* PROBLEM:
Reproduce without any change the part of the items that begins with the line containing "Add Shea Ultra" and ends with the line containing "click(x=955, y=394)", including both of those lines.

-- Start DATA EXTRACT --

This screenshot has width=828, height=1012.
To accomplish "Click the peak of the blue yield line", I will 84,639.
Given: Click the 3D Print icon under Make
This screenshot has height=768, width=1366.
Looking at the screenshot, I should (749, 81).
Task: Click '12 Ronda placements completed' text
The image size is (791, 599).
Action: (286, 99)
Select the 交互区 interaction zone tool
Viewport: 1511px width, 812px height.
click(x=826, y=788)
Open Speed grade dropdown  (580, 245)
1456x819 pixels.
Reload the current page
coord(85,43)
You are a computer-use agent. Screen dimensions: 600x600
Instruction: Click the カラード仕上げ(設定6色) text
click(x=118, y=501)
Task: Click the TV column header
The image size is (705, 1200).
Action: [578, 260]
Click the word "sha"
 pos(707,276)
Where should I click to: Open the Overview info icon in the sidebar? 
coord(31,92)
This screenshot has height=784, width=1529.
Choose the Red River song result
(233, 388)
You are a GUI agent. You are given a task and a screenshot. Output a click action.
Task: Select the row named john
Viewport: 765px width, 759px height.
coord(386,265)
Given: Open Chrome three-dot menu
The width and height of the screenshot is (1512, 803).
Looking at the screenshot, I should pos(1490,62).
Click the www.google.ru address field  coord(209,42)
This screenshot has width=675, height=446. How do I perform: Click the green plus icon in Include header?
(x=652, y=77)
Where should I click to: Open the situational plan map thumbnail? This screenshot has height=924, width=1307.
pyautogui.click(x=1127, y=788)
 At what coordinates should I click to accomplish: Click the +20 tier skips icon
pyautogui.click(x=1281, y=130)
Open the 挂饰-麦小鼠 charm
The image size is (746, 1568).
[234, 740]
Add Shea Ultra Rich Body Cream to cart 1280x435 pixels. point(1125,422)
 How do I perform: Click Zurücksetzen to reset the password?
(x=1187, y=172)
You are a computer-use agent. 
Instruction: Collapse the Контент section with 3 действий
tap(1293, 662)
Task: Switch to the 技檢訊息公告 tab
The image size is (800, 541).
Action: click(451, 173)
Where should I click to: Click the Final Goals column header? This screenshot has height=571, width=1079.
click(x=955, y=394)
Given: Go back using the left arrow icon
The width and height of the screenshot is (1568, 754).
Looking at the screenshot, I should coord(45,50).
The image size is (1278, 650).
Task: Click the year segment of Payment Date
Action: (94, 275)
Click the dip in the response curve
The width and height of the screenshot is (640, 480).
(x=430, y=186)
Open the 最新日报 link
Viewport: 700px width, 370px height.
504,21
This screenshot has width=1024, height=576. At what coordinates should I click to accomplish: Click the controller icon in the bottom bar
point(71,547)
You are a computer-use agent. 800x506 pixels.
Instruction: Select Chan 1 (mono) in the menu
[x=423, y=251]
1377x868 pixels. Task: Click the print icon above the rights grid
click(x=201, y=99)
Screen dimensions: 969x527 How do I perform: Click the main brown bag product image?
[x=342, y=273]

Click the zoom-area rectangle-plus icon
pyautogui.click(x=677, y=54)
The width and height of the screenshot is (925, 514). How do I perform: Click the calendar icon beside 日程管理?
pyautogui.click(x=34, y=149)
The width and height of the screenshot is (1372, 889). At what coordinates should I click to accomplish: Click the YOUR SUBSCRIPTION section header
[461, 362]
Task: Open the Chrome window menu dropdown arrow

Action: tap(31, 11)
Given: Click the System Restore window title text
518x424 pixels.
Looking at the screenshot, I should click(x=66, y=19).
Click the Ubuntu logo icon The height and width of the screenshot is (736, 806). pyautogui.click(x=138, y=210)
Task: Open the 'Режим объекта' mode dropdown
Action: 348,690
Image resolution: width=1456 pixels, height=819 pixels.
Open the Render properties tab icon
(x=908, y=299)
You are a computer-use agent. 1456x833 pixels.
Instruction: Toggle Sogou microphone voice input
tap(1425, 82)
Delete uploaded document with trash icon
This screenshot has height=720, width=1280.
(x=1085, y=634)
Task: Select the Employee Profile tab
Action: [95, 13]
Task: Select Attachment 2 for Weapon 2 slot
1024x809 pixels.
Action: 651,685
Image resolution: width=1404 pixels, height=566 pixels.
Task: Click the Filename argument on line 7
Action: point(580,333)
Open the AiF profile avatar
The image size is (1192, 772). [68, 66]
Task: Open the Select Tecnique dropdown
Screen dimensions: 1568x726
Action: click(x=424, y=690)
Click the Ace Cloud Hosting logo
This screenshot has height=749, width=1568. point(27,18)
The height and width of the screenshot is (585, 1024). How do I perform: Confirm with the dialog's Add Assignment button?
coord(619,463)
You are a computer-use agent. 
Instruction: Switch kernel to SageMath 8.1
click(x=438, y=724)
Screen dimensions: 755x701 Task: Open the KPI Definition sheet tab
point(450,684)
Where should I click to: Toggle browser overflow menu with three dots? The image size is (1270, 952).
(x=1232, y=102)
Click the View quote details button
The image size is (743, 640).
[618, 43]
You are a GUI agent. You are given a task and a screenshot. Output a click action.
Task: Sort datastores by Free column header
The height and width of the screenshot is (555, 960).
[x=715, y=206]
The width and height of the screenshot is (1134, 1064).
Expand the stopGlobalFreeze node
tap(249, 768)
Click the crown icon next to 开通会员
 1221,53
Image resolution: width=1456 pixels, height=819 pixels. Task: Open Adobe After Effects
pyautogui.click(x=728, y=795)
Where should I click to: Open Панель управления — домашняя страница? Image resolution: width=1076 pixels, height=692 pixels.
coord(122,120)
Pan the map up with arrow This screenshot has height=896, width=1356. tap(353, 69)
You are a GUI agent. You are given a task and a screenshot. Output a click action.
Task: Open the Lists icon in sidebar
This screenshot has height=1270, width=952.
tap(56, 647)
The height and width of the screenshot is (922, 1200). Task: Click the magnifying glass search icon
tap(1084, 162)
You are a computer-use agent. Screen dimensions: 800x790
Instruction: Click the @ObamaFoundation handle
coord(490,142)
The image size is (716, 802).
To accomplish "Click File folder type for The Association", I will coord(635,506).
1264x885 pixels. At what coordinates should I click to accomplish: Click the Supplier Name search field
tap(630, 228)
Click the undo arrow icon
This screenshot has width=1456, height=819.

-- End DATA EXTRACT --

* EXERCISE OUTPUT:
Add Shea Ultra Rich Body Cream to cart 1280x435 pixels. point(1125,422)
 How do I perform: Click Zurücksetzen to reset the password?
(x=1187, y=172)
You are a computer-use agent. 
Instruction: Collapse the Контент section with 3 действий
tap(1293, 662)
Task: Switch to the 技檢訊息公告 tab
The image size is (800, 541).
Action: click(451, 173)
Where should I click to: Click the Final Goals column header? This screenshot has height=571, width=1079.
click(x=955, y=394)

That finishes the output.